TRIPOLI, Lebanon: One protester was killed and 15 policemen were injured when stick-wielding and stone-throwing demonstrators protesting an anti-Islam film clashed with Lebanese security in the northern city of Tripoli Friday.
The fatality was identified as Mohammad Ayyoushi.
Some 1,000 demonstrators marched from Tripoli’s Al-Mansouri Mosque to nearby Nour Square following Friday prayers, shouting slogans against the U.S. and Pope Benedict XVI, who began a three-day visit to Lebanon.
They tore down posters and banners welcoming the pope that had been put in place by Saad Hariri’s Future Movement.
The demonstrators ignored warning shots fired by police, and tried unsuccessfully to make their way to the Tripoli Serail, which is close to Nour Square, hurling stones at policemen blocking their path. Some demonstrators also beat policemen with wooden and steel sticks.
Finding themselves unable to storm the Serail, the protesters headed some 500 meters down the road to a KFC/Hardee's outlet, setting the establishment on fire. They also set four delivery mopeds ablaze.
KFC/Hardee's staff evacuated the premises during the commotion.
At one point, the demonstrators destroyed a police jeep near the fast food establishment and a still camera belonging to The Daily Star's Tripoli correspondent, Antoine Amrieh. They also confiscated the still camera of another photographer.
After setting KFC/Hardee’s alight, the demonstrators tried to do the same to a Burger King outlet. Lebanese Army troops intervened and prevented them from doing so.
Troops backed by half a dozen Armored Personnel Carriers quickly deployed in Tripoli and calm began to return to the city.
Meanwhile, in south Lebanon's Ain al-Hilweh refugee camp, thousands of Palestinian Islamists rallied in protest against the U.S.-made film, shouting slogans against the U.S. and President Barack Obama.
"Listen, listen Obama, we are all Osama," shouted the protesters, in reference to Osama Bin Laden. They waved flags bearing Islamic slogans and burned an effigy of the U.S. president.
A protest planned for Friday outside the Netherlands Embassy in Beirut did not take place.
Speaking to reporters Friday, U.S. Ambassador to Lebanon Maura Connelly said her country “had nothing to do with the disgusting movie that offends people of all faiths,” adding that governments everywhere should protect U.S. diplomatic missions.
“America has a history of religious tolerance and respect for religious beliefs that goes back to the founding of our nation,” Connelly said following her meeting with Prime Minister Najib Mikati at the Grand Serail.
She added that the U.S. is home to millions of Muslims and that the country rejected the denigration of religion.
“We also believe, however, that there is no justification for responding to this movie with violence. Islam respects the fundamental dignity of human beings and it violates that dignity to attack innocents,” she said.

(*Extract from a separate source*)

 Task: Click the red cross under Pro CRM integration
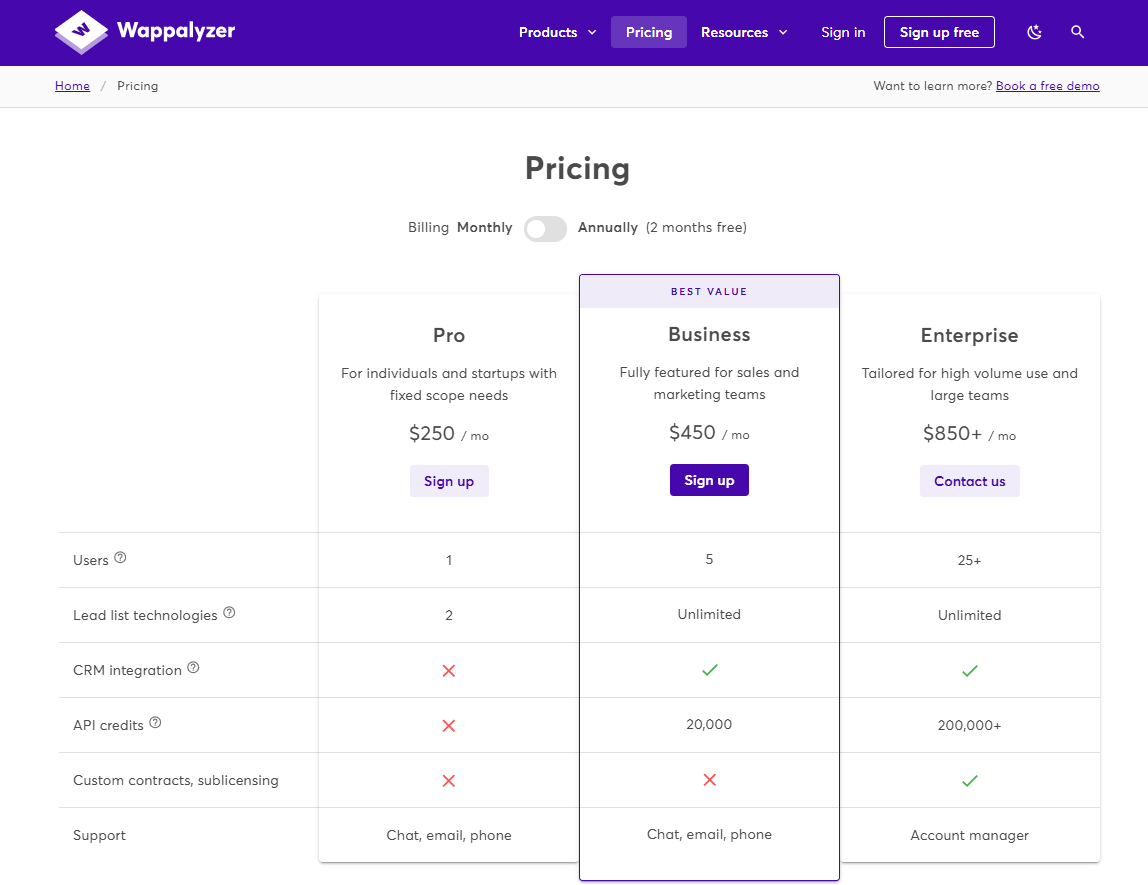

The film depicts the Prophet Mohammad as a charlatan and a philanderer who authorized sexual abuse of children, among other nefarious acts. The film has caused outrage in several predominantly Muslim countries.
In Libya, angry demonstrators stormed the U.S. consulate in Benghazi earlier this week in an attack that killed Ambassador Christopher Stevens and four other American officials.
During her talk with reporters, Connelly decried attacks against diplomatic missions, adding that “governments everywhere have a responsibility to protect diplomatic missions.”
“We must not allow a tiny minority of people to provoke conflict among religions, countries, and cultures. All leaders must take a firm stand against violence, as Prime Minister Mikati and Foreign Minister Mansour have done today and as President Sleiman did yesterday,” she said.